Akhil Vaid, M.D., from the Icahn School of Medicine at Mount Sinai in New York City, and colleagues used data from five New York City hospitals (four for internal testing; one for external validation) to create novel DL models to classify LV ejection fraction (LVEF) into categories, estimate LVEF through regression, and predict a composite of RV systolic dysfunction or RV dilation. LVEF echocardiogram estimates were obtained for 147,636 patients paired to 715,890 ECGs. RV size and systolic function information were extracted from 404,502 echocardiogram reports paired to 761,510 ECGs for 148,227 patients.
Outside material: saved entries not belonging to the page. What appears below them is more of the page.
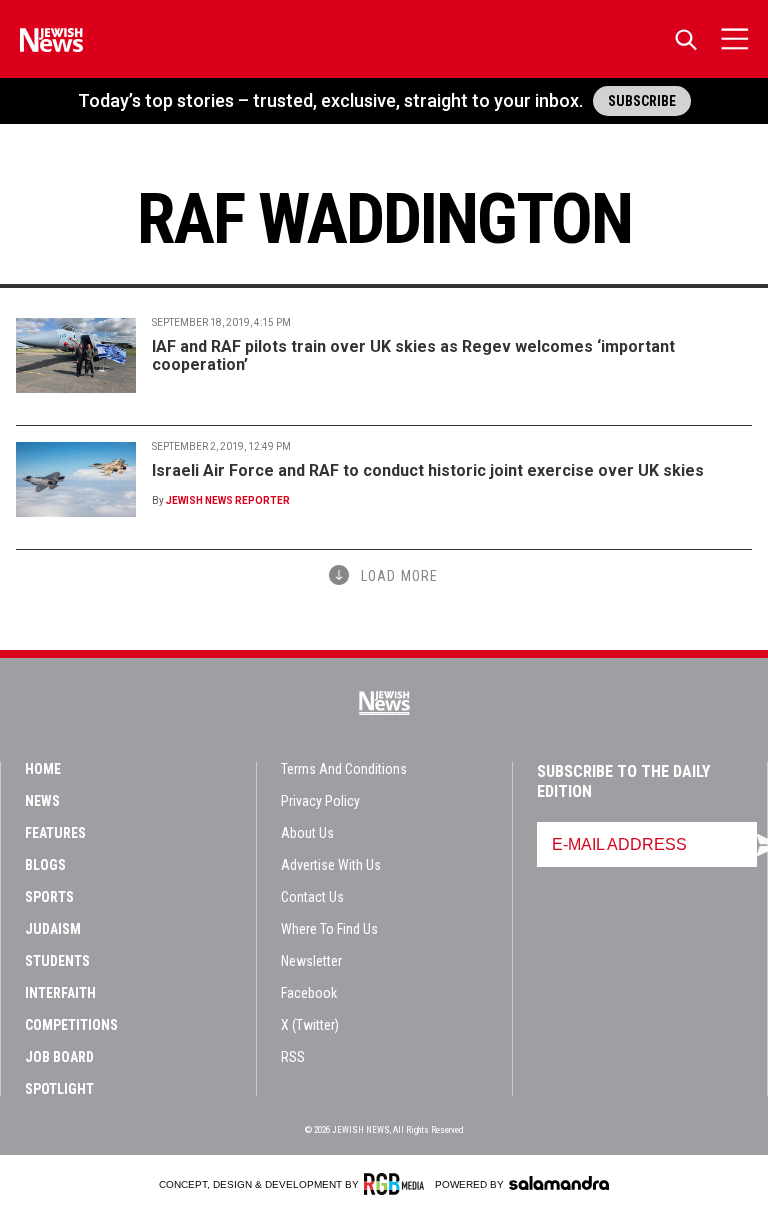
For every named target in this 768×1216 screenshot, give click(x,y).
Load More (399, 576)
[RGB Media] (397, 1184)
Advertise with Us (331, 865)
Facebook (309, 993)
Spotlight (59, 1089)
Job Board (59, 1057)
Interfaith (60, 993)
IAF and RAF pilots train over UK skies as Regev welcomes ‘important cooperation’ (413, 355)
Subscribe (642, 101)
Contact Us (312, 897)
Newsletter (311, 961)
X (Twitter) (310, 1025)
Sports (49, 897)
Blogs (45, 865)
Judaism (53, 929)
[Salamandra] (559, 1183)
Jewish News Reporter (228, 500)
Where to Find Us (329, 929)
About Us (307, 833)
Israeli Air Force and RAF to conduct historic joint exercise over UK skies (428, 470)
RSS (293, 1057)
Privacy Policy (320, 801)
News (42, 801)
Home (43, 769)
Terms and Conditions (344, 769)
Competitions (71, 1025)
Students (57, 961)
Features (55, 833)
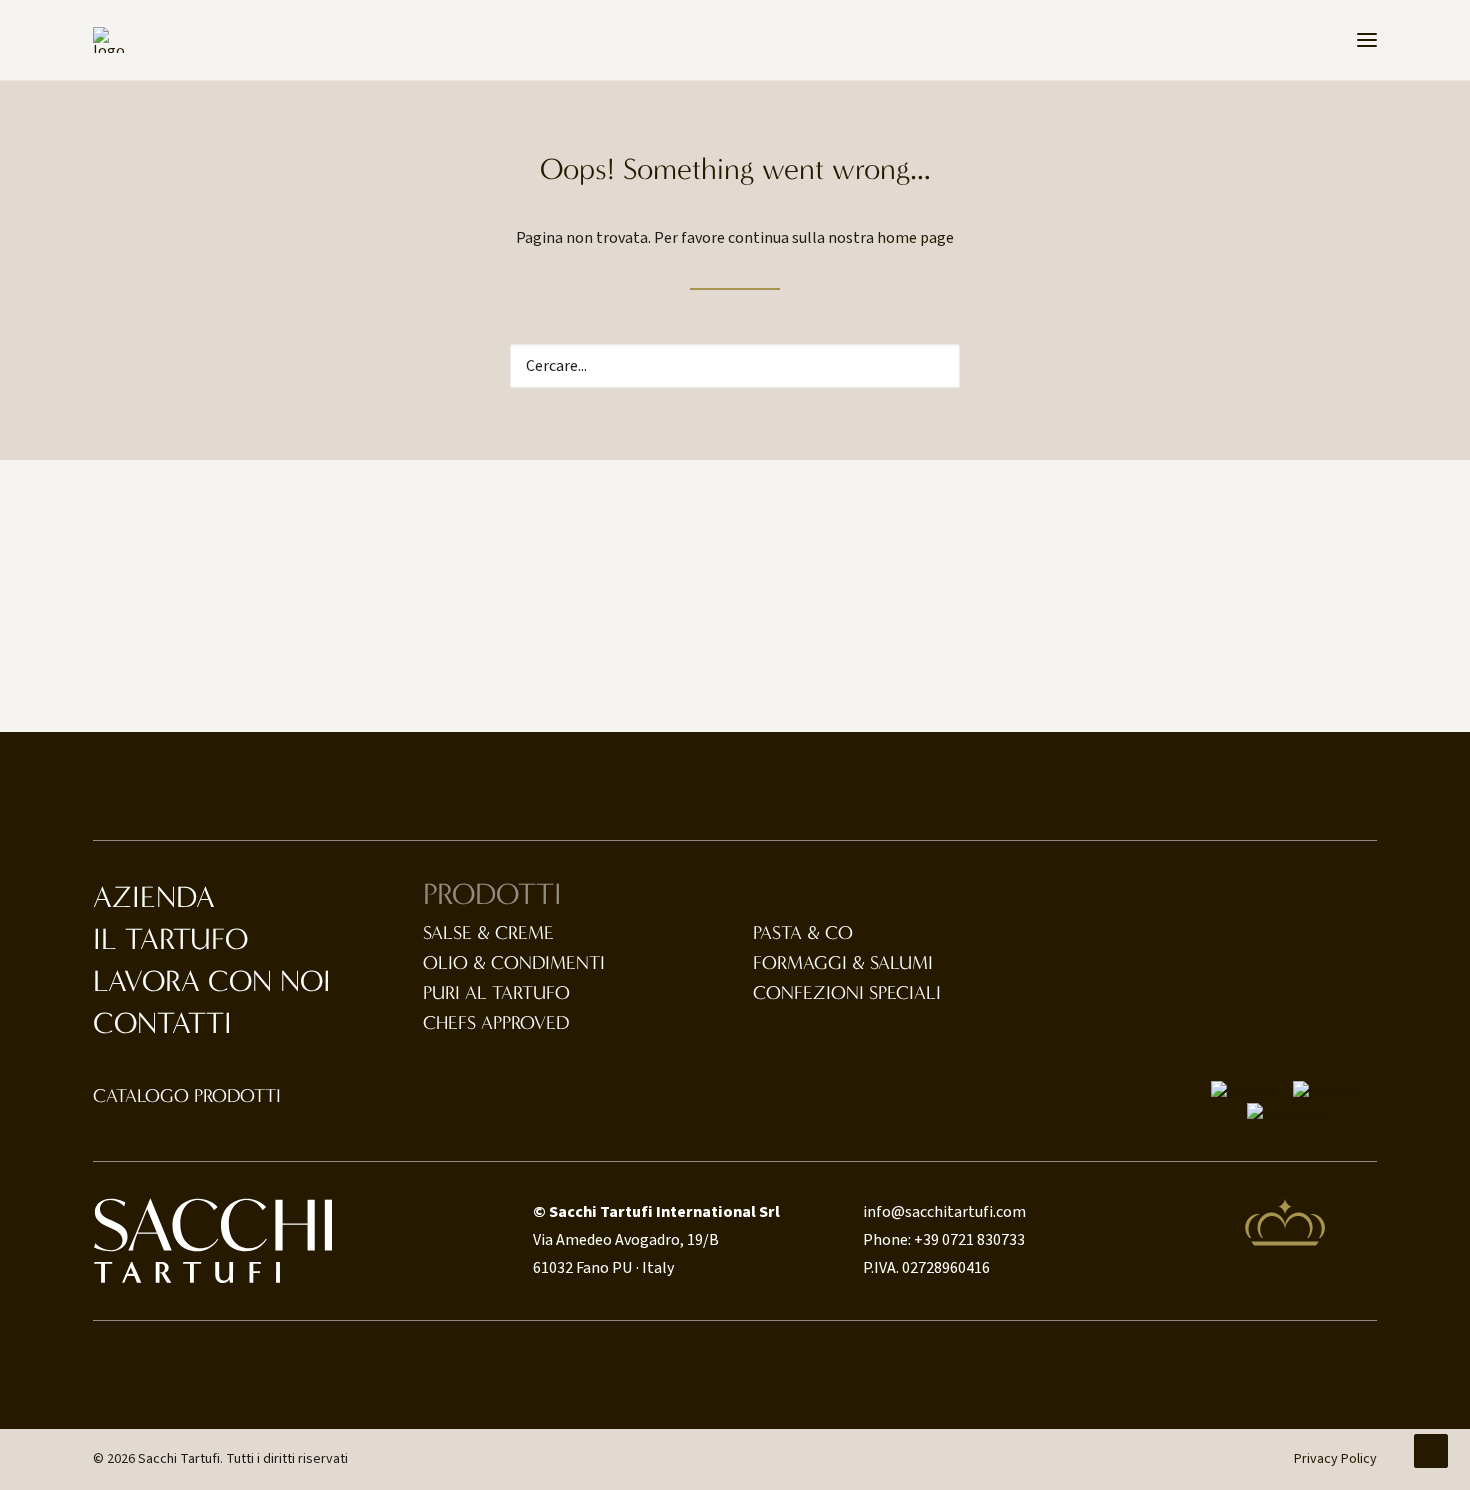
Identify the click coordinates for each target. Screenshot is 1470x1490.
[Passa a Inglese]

The researchers found that the area under curve (AUC) at detection of LVEF ≤40 percent, 40 percent < LVEF ≤50 percent, and LVEF <50 percent was 0.94, 0.82, and 0.89, respectively, for LVEF classification in internal testing. The corresponding results were 0.94, 0.73, and 0.87 for external validation. The mean absolute error was 5.84 and 6.14 percent for internal testing and external validation, respectively, for regression. The AUC was 0.84 in both internal testing and external validation for prediction of the composite RV outcome.
“This study represents an exciting step forward in finding information hidden within the ECG data which can lead to better screening and treatment paradigms using a relatively simple and widely available test,” a coauthor said in a statement.
Several authors disclosed financial ties to the biopharmaceutical industry.